US Cyber Challenge: Cyber Quests
Cyber Quests are a series of fun but challenging on-line competitions allowing participants to demonstrate their knowledge in a variety of information security realms. Each quest features an artifact for analysis, along with a series of quiz questions. Some quests focus on a potentially vulnerable sample web server as the artifact, challenging participants to identify its flaws using vulnerability analysis skills. Other quests are focused around forensic analysis, packet capture analysis, and more. The quests have varying levels of difficulty and complexity, with some quests geared toward beginners, while others include more intermediate and ultimately advanced material.
To learn more about CyberPatriot competitions, watch these videos.
Competitions aligned to the NICE 2.0 Framework
CyberCompEx maintains a comprehensive list of local, regional and national competitions that align with the NICE 2.0 Framework's 7 “Categories” and 34 “Specialty Areas” .
The CSPP Team recommends that students, educators and organizations interested in hosting or participating in a cybersecurity competition familiarize themselves with the history, rules and procedures of the relevant competitions on this website, based on the NICE 2.0 Framework.
Rocky Mountain Regional Collegiate Cyber Defense Competition
RMRCCDC is a relatively new collegiate-level competition, in its sixth year as the 10th region with competitors from Kansas, Utah, Wyoming, Nebraska, New Mexico and of course Colorado, providing collegiate teams an opportunity to earn the right to test their cybersecurity skills, knowledge and abilities on a national level.

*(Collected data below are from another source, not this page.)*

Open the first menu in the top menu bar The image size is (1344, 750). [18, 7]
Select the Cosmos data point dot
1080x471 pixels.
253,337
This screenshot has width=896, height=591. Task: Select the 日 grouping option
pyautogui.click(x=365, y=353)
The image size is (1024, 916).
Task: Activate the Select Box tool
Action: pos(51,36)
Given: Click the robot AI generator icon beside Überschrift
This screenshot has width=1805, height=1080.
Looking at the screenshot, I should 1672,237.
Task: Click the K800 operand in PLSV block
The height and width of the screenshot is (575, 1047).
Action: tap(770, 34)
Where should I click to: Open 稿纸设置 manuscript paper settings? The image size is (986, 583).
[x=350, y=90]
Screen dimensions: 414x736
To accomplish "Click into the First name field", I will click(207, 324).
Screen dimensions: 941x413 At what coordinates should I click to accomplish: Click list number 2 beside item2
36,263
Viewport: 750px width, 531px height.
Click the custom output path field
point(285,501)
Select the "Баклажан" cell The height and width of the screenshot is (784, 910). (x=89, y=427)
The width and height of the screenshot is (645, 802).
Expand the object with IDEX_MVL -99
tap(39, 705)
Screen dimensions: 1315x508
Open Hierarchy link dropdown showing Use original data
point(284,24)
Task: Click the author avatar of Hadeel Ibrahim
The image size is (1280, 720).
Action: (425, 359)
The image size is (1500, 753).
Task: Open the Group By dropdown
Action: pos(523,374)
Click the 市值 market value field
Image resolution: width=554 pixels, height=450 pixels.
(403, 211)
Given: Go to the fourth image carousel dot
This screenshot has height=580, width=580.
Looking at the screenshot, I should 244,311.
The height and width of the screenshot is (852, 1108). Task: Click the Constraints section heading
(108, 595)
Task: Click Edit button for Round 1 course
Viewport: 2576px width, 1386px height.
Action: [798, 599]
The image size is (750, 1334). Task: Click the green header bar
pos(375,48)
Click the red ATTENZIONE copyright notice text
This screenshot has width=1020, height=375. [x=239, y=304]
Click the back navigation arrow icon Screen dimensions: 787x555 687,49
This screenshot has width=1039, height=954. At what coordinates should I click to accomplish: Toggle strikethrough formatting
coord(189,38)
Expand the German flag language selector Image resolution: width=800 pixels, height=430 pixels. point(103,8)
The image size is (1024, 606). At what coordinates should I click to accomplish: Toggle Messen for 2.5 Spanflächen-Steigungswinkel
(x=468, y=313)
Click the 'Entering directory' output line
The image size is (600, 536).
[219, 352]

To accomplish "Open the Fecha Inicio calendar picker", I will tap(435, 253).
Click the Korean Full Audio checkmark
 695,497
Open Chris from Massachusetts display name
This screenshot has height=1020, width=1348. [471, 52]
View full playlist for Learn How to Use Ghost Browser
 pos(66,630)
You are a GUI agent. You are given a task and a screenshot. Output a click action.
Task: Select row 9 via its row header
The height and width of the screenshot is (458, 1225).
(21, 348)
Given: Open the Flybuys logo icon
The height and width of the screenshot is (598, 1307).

You will work as a replacement security operations team at a fictious company that is under attack by an adversary. The competition provides faculty a measure of the strength of their curriculum, students will find out how they do against long odds and pressure, pressure, pressure... and employers can search for current and future security, network and systems engineers. The team with the most points wins the right to represent the region at the NCCDC and demonstrate their skills to potential employers.
National Collegiate Cyber Defense Competition
The NCCDC is modeled from real-world scenarios, and is the first national-level Collegiate cybersecurity competition designed to test how well college students operate and manage a network infrastructure similar to those found in the commercial sector.
Teams are scored based on their ability to detect and respond to outside threats, maintain availability of existing services such as mail servers and web servers, respond to business requests such as the addition or removal of additional services, and balance security needs against business needs.